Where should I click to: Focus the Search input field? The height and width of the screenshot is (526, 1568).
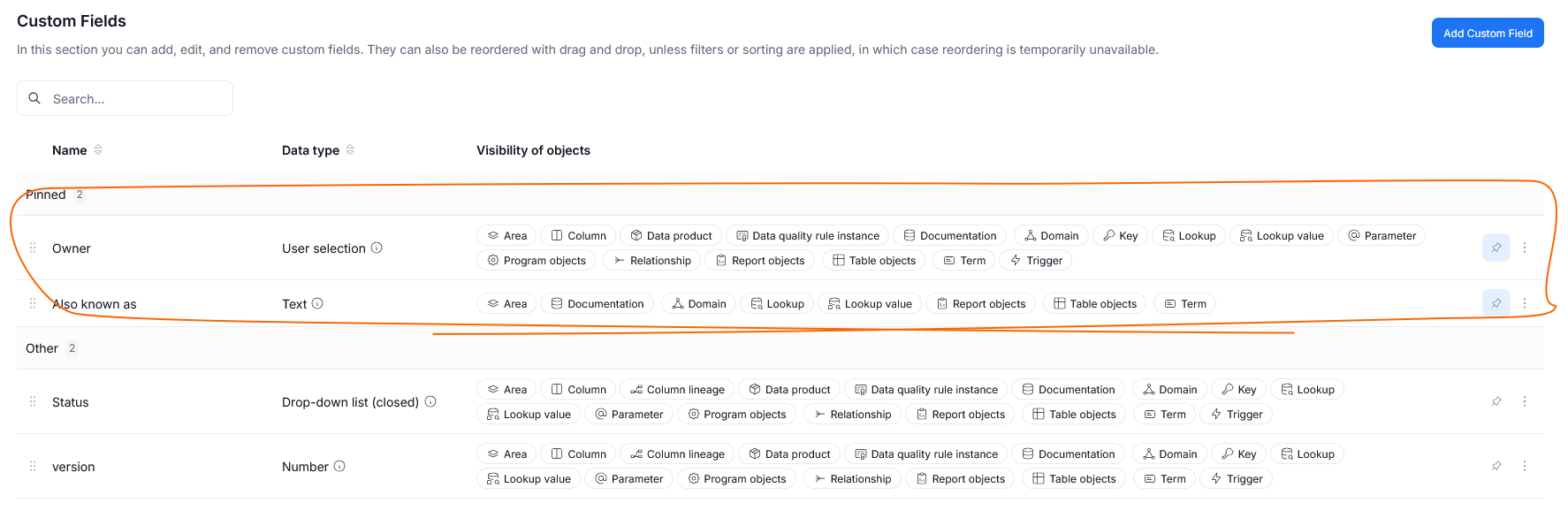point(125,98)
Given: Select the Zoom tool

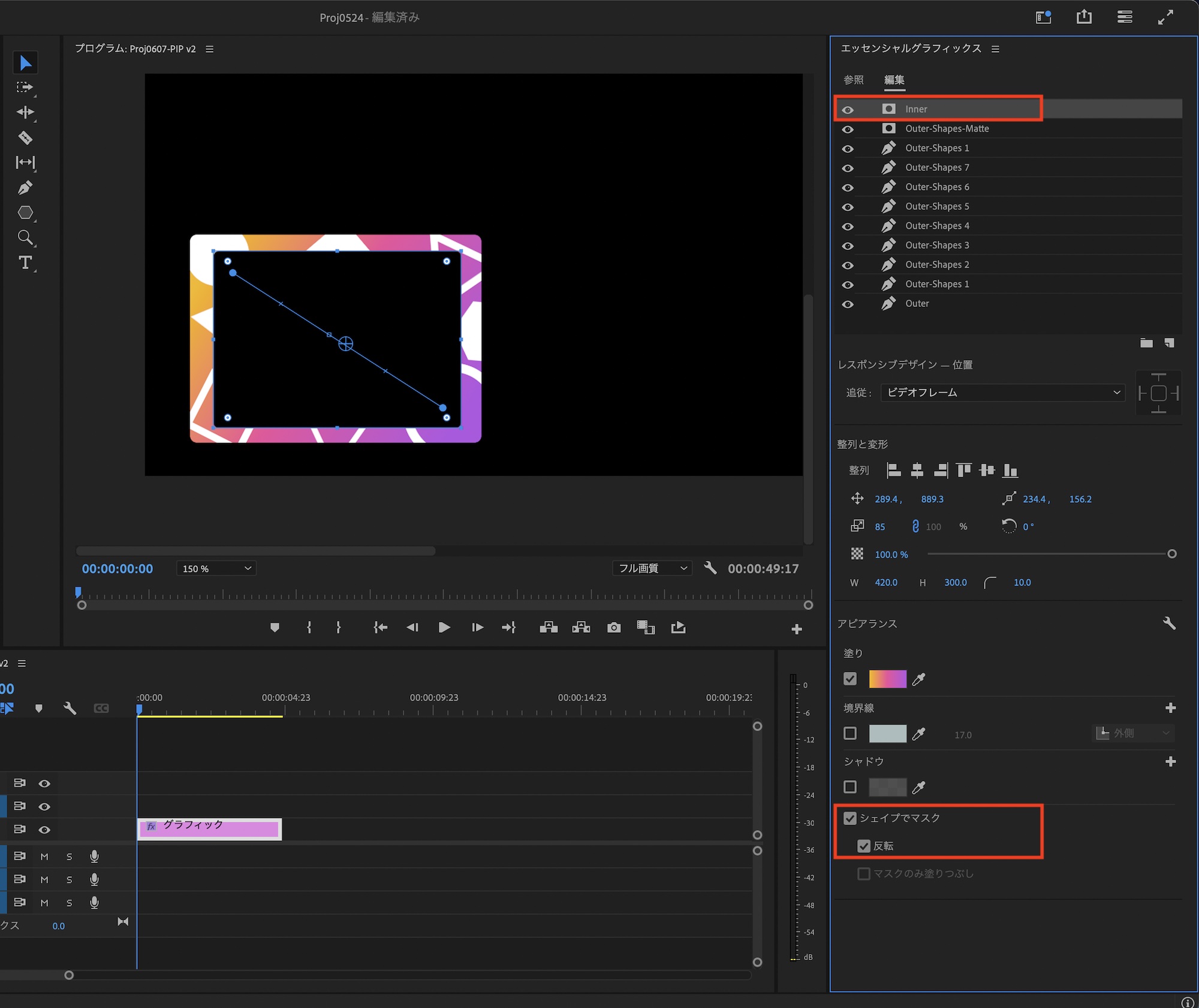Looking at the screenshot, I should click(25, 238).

---------------

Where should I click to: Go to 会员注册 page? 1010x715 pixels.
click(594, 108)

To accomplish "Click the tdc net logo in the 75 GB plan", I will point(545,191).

---------------

(EXERCISE BRIEF) Swap "Zoom" for "Crop" in the part of the listing that opens with the line containing "Where should I click to: Focus" and closes with the line containing "Looking at the". Return only those lines, otherwise unchanged and without the pictures.

(EXERCISE ANSWER)
Where should I click to: Focus the Search input field? The height and width of the screenshot is (526, 1568).
point(125,98)
Given: Select the Crop tool

Looking at the screenshot, I should click(25, 238).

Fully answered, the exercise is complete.